I wish I could be your friend. I could get to know you, and we could develop a bond. Because you know, I searched for "mime relapse" and there you were! Then what? We'd become friends!
I am feeling the urge to 'get to know people' through internet means. Tonight I wanted to just talk to some random person. I used to do random person chatting a lot when I first got the net at 14. Well, I am feeling lonely and I know there are millions of people out there who I could interact with in some way. It's easy to make "friends" on the internet. It's all bullshit too. I have clicked on a few items in my profile to see who else out there shares it and I think, hey you're an interesting person. Maybe we could become e-friends! Or I have the urge to create another OkCupid account. I had one for a year or so and deleted my account because it wasn't that worthwhile to me anymore. But it's an easy outlet to possibly meet people. I am feeling lonely more today than normal. Perhaps because of yesterday, perhaps because I just spent a weekend socializing. I don't know. But I want to be around certain others, I am bored by myself. I don't want to push myself on anyone, I don't want them to feel obliged to my presence so I don't call. There are only 3 people I could possible hang out with anyway. Tomorrow I may try again.
I have not felt this way in a while. I pretty much let go of all social desires when I realized no one was really around for me. Sure, there are people I may talk to on a regular basis and may even see once in a while. But it's nothing to get depressed over. I didn't feel so lonely. I can't depend on people, not in the literal sense or this sense. So why am I breaking down? Is this an inadvertent result from my anxiety therapy? I hope it does not continue. I would much rather be anxious than depressed.

▸ Check your understanding:
(1) According to the journal entry about loneliness, how many people could the writer possibly hang out with?
(2) Write out the part of the journal entry about loneliness starting at "I wish I could" and ending at "We'd become friends!".
(3) Continue the journal entry about loneliness from its last sentence.
The items that come next are taken from a separate source, not from the journal entry.

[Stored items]
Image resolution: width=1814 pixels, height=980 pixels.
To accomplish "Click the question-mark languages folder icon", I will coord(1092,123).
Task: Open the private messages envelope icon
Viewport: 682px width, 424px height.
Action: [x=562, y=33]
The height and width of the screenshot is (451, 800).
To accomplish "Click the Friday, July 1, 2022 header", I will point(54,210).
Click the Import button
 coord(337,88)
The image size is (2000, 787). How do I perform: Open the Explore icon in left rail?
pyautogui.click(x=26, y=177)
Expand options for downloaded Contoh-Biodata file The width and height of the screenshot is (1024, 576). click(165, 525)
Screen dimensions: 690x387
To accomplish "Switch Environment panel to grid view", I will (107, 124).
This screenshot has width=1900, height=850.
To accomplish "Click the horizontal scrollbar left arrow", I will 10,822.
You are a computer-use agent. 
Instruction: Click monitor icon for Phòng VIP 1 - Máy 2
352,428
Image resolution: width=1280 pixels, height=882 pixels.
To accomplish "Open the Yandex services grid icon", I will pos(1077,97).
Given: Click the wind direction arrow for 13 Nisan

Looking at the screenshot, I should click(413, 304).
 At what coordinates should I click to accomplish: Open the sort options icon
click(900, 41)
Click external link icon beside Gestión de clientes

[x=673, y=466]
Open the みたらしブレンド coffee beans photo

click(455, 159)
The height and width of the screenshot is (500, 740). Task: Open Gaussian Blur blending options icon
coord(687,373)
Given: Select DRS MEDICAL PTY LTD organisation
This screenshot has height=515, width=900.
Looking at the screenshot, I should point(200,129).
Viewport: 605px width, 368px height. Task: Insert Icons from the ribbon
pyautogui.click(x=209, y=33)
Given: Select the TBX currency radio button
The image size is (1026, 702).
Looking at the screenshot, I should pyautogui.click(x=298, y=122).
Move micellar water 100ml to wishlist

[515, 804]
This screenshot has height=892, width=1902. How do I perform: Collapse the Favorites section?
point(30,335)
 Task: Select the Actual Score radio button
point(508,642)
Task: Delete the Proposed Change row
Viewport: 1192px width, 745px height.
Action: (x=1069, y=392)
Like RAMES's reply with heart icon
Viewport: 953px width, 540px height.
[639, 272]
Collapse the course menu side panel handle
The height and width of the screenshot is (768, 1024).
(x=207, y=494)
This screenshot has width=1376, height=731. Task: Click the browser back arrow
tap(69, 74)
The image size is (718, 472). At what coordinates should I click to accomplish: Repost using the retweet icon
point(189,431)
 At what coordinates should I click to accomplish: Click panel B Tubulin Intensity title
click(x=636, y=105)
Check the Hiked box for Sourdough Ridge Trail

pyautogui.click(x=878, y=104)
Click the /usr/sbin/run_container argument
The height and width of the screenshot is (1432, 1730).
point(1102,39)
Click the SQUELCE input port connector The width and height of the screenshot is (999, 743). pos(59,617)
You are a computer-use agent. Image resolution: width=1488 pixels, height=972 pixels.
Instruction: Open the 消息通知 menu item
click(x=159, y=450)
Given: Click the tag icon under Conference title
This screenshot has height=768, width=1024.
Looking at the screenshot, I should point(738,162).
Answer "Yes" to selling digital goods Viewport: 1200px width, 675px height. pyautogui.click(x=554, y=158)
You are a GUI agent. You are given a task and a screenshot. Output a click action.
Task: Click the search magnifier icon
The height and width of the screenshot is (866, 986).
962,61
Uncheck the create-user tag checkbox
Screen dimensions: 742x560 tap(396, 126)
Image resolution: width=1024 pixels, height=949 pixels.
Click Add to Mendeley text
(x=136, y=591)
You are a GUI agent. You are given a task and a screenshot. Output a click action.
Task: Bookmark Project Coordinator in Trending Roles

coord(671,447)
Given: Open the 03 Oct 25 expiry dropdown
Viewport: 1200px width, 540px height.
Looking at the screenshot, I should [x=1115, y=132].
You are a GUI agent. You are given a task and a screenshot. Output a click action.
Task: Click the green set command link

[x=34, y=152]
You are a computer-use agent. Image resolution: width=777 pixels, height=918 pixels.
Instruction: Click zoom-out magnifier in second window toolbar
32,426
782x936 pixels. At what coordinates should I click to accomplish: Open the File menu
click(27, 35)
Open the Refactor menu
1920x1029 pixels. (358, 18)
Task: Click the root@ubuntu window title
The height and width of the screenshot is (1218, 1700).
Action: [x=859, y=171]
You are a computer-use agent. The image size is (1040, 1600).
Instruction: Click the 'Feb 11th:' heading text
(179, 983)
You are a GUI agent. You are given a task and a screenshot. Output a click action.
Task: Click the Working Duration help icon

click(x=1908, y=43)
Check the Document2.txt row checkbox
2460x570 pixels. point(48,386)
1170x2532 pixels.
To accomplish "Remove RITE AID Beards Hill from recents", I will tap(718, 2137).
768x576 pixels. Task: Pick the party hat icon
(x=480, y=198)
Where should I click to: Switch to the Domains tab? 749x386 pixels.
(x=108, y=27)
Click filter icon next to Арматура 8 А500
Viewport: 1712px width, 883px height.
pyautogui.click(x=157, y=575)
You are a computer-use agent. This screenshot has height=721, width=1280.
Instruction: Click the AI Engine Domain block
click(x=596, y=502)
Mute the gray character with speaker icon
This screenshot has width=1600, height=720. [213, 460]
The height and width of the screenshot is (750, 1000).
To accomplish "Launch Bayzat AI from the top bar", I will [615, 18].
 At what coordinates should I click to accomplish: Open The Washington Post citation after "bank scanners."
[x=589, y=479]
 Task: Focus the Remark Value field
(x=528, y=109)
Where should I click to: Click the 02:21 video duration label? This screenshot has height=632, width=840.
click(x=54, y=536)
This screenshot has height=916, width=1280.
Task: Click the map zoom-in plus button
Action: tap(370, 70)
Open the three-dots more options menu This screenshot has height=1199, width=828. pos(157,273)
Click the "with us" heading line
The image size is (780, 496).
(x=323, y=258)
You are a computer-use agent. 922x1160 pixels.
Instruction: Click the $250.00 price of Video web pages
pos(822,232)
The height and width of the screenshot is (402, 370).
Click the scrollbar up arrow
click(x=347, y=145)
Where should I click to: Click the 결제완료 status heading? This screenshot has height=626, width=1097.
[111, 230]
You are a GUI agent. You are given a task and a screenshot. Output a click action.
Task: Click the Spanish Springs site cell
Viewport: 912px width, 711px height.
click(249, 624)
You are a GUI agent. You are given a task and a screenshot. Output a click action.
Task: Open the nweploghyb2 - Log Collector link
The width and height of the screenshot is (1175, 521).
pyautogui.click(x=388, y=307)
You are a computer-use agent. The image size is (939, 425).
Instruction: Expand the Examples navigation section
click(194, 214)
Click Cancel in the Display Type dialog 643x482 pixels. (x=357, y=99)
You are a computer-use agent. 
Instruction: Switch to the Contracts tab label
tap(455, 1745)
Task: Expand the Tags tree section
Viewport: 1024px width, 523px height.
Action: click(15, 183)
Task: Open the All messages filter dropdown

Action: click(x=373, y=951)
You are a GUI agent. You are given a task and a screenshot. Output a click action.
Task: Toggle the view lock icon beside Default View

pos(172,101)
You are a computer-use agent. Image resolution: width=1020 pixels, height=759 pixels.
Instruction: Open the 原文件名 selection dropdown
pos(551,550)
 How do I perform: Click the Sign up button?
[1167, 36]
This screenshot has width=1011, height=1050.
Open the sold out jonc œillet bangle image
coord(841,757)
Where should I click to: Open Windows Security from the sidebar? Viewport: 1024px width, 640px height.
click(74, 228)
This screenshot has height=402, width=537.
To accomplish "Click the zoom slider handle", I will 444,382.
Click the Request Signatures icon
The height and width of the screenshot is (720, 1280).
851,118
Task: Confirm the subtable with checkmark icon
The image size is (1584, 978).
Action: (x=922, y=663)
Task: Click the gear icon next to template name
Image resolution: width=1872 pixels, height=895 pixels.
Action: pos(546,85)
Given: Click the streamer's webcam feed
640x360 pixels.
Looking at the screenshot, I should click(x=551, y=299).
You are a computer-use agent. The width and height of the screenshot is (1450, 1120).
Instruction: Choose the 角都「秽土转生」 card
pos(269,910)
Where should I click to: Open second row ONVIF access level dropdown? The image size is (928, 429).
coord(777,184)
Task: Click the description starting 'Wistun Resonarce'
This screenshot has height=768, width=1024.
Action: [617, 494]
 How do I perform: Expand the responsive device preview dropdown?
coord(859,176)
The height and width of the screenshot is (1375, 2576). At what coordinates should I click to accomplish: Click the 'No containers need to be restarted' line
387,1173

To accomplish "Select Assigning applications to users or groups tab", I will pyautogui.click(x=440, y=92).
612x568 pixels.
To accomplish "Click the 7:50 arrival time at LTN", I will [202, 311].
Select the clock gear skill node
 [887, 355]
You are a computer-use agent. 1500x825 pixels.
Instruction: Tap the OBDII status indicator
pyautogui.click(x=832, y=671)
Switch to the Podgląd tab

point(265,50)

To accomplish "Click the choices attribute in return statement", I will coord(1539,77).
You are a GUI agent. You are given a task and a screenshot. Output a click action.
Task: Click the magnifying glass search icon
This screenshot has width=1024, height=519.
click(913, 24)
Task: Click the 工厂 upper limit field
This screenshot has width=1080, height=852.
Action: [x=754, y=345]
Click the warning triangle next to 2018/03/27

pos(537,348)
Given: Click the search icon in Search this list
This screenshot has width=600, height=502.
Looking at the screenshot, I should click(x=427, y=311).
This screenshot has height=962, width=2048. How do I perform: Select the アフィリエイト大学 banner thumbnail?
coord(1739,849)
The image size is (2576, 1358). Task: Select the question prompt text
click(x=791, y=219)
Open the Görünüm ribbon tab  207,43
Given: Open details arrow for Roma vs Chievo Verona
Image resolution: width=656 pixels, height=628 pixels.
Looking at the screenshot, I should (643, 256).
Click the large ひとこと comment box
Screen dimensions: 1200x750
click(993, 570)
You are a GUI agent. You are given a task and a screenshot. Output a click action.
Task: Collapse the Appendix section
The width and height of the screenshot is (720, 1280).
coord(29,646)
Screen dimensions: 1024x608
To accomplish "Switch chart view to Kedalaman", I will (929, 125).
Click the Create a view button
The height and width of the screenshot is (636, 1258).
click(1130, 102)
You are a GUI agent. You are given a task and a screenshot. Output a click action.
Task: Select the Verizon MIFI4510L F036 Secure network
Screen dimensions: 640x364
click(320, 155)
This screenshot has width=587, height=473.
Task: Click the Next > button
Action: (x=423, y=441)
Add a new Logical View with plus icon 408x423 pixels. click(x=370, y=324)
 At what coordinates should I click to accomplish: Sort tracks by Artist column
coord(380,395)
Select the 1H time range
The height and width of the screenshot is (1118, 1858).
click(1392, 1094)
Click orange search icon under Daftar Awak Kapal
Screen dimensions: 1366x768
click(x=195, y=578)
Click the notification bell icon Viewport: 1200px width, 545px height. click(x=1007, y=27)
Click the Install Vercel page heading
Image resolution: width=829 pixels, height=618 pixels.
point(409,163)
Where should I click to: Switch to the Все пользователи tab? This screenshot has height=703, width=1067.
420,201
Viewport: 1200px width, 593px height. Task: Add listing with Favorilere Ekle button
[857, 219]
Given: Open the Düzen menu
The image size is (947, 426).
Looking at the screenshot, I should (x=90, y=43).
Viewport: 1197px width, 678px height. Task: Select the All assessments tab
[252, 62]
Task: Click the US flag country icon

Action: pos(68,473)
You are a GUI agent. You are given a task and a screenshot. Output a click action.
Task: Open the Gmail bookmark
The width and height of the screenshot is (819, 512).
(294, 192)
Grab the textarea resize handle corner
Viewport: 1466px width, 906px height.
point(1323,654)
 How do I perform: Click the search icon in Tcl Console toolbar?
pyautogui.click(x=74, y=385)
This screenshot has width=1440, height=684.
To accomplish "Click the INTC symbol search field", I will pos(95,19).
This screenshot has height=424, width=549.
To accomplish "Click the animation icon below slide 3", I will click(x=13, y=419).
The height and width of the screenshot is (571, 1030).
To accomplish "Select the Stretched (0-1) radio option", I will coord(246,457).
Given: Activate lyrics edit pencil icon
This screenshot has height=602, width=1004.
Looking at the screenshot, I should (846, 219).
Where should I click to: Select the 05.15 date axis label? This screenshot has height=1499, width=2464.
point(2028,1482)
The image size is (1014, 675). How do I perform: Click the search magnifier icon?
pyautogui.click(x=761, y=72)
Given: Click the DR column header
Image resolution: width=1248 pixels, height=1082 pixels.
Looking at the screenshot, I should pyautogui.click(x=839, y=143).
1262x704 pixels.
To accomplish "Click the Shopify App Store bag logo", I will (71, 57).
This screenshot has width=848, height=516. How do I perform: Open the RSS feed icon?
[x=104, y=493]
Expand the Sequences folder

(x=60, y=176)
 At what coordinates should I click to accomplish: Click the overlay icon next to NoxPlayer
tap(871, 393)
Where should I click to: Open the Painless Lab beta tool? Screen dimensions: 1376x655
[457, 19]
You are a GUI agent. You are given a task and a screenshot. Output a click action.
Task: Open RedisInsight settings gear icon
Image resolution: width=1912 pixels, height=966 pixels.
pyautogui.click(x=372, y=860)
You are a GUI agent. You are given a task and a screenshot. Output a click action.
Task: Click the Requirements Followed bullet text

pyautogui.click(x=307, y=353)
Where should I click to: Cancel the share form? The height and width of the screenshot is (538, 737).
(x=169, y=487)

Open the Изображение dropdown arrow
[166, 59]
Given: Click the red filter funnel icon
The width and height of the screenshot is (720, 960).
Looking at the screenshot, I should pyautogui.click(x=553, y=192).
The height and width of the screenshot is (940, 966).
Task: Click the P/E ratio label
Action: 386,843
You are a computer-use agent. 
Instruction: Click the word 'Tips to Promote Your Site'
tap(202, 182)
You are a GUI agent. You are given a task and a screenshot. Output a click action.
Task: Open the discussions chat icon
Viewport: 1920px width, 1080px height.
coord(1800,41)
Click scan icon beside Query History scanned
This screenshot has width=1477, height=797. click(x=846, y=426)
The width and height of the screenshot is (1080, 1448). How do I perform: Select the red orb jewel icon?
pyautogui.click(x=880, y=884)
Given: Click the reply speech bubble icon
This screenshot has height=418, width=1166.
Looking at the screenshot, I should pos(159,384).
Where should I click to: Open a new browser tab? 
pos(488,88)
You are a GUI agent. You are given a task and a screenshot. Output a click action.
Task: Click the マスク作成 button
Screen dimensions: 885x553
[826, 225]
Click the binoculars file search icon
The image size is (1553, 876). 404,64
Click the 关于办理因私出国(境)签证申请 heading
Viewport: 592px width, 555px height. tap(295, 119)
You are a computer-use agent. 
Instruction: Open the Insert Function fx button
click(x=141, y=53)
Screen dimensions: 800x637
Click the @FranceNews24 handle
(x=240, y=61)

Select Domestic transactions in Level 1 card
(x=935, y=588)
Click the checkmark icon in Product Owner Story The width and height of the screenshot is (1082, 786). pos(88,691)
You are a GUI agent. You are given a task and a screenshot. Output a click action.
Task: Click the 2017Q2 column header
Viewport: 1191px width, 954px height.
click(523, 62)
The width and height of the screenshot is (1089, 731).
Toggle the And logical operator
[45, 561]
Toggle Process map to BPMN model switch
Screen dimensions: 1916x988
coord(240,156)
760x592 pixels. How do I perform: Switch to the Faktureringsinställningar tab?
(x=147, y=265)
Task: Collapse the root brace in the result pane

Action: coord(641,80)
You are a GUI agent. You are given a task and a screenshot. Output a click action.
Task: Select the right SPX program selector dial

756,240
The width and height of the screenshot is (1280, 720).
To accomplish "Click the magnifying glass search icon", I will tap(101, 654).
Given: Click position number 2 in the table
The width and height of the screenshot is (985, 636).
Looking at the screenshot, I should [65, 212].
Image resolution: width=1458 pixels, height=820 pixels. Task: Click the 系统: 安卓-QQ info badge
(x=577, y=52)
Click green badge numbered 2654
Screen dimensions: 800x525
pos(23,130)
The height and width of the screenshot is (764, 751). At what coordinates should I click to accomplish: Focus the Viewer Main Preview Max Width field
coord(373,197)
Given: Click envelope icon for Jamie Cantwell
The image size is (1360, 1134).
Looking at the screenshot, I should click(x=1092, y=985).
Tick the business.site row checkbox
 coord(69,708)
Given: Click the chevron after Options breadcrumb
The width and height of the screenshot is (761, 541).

▸ Task answers:
(1) Three people.

(2)
I wish I could be your friend. I could get to know you, and we could develop a bond. Because you know, I searched for "mime relapse" and there you were! Then what? We'd become friends!

(3)
I long for a partner too, sexually or emotionally as well. But I have really, really let go of the notion that that will happen anytime soon. I want the physical connection. But I'll have to keep it to myself.
The ants are carpenter ants. I don't mind them sharing my space, they don't do anything. I just pick them up off the carpet and put them in a paper cup. Most are dead or in the process when I put them in the cup. I have a Polaroid photo of myself taken by someone I have known for a long time on her wedding day on top of the cup, so the ants that are still alive don't get out.
I went to the local thrift today to see if a cat scratching post was still there. It was not, however I did purchase a wall decoration that is about 3'x1'. I am not sure of the term, but it is made of different color tiny stones. The scene is a male pheasant (I think) and a female. I thought it was beautiful, and not bad for $5. The CD section had an uncharacteristically high selection of "good" albums. I bought 4, including Bjork's Post.
I will be alone in the house for a few days. I hope to get some more green within that span of time. I am apathetic to the 4th of July. If anything I greatly dislike the "holiday" and will not be celebrating it since it is not a priority in my life. Tonight we had constant rain so the fireworks were not present. The rest of the week will be noisy in suburbia, everyone needs to fire off three dollar pieces of crap in their driveway for some reason. I am alien to the "grillin' in the backyard-huge get together- party BBQ" lifestyle. Though I will admit I really like the typical spread one might find at white suburban 4th of July BBQ. Food is a weakness for me.